I experimented with intake and exhaust on my h50. Couple of degrees better on intake was what I found. Ideally the fans should be identical or you'll get them fighting against each other.
I use the H70i, also set to push/pull. i think it depends on your case,i have mine drawing the air for outside and pushing into the case but i have 2 x 140mm exhaust fans on the top of the case. My thinking is heat rises. If i had a solid top on my case i would probably have them running the other way and blowing inside to out. Swanny
This thread is useless without clocks! What you got the 2500k running at? If you say stock be prepared for some &
I see I'm too late, but my advice would probably have been either trade up for a H80i or down for a H55. That is, if you really want liquid cooling. Personally, I'm not a fan.

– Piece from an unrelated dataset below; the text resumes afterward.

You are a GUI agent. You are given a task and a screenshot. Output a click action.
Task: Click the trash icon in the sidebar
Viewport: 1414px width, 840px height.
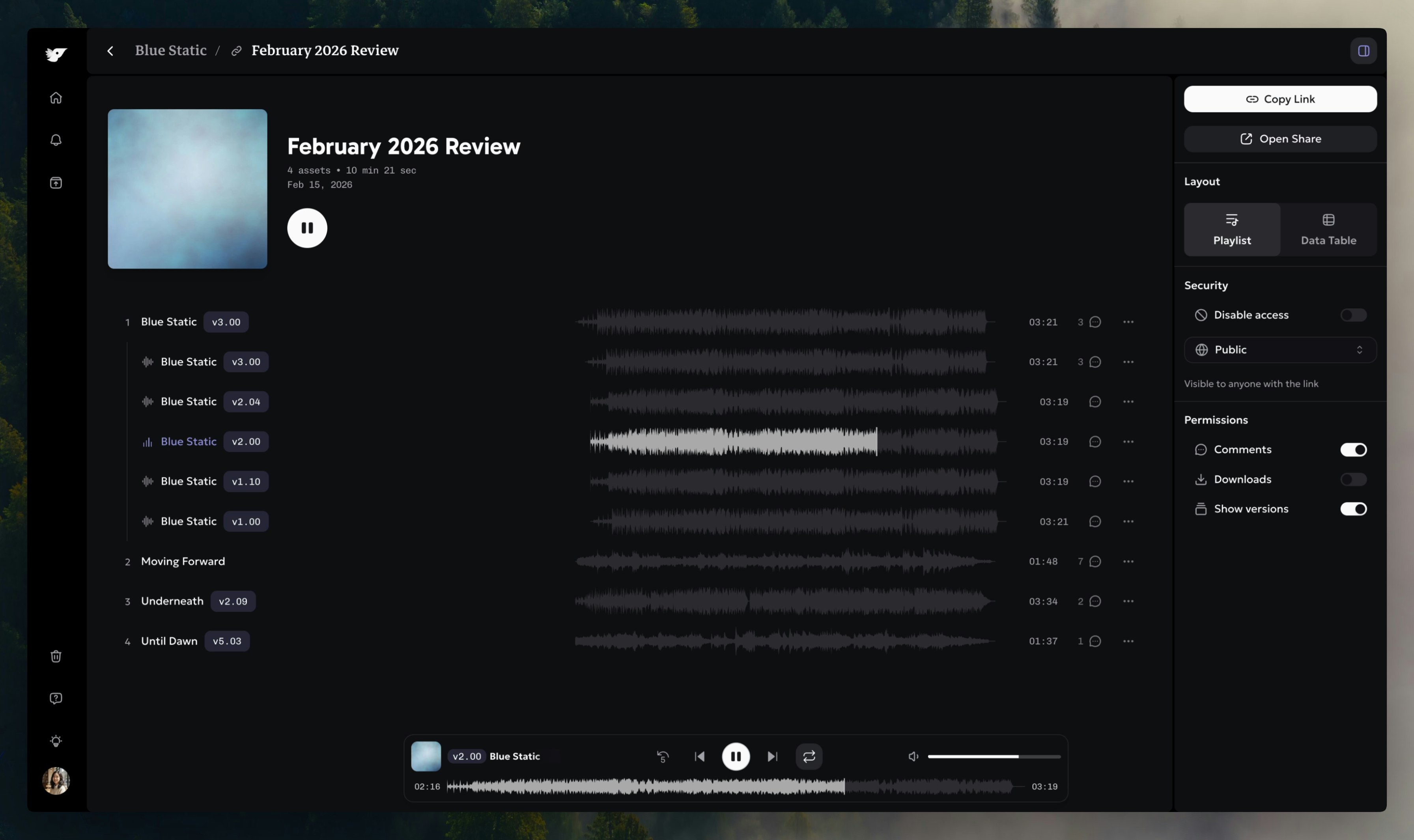coord(56,657)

One does not have an H60 without overclocking the chip it is cooling The 2500k was made for overclocking. It does 4.2 without blinking! I used to bench my last 2500k @ 5.2! (It didn't die, old trusty is now living in Teel's custom built HTPC)
I will overclock soon guys, it's just that I have never done so before - I understand it is really easy right? Multiplier and voltage?
All you need is here: http://www.bit-tech.net/hardware/cpus/2011/01/07/how-to-overclock-the-intel-core-i5-2500k/1
lol, I'm at 5.2Ghz daily on mine right now! Used to bench at 6Ghz when using sub-ambient-air-cooled-water.
Crazy cat you are! What voltages? I was easily in 1.5v and above to keep stable enough for a bench or two...
I have a lucky chip, 1.48V and that's it. But I have a pair of Delta 38mm deep fans strapped on with a fan controller so I can spin them up if they get toasty.
That is lucky... I lost my oc notes but remember becoming perilously high to boot and keep stable for long enough to do a few benchmarks. Plus 100% llc and such.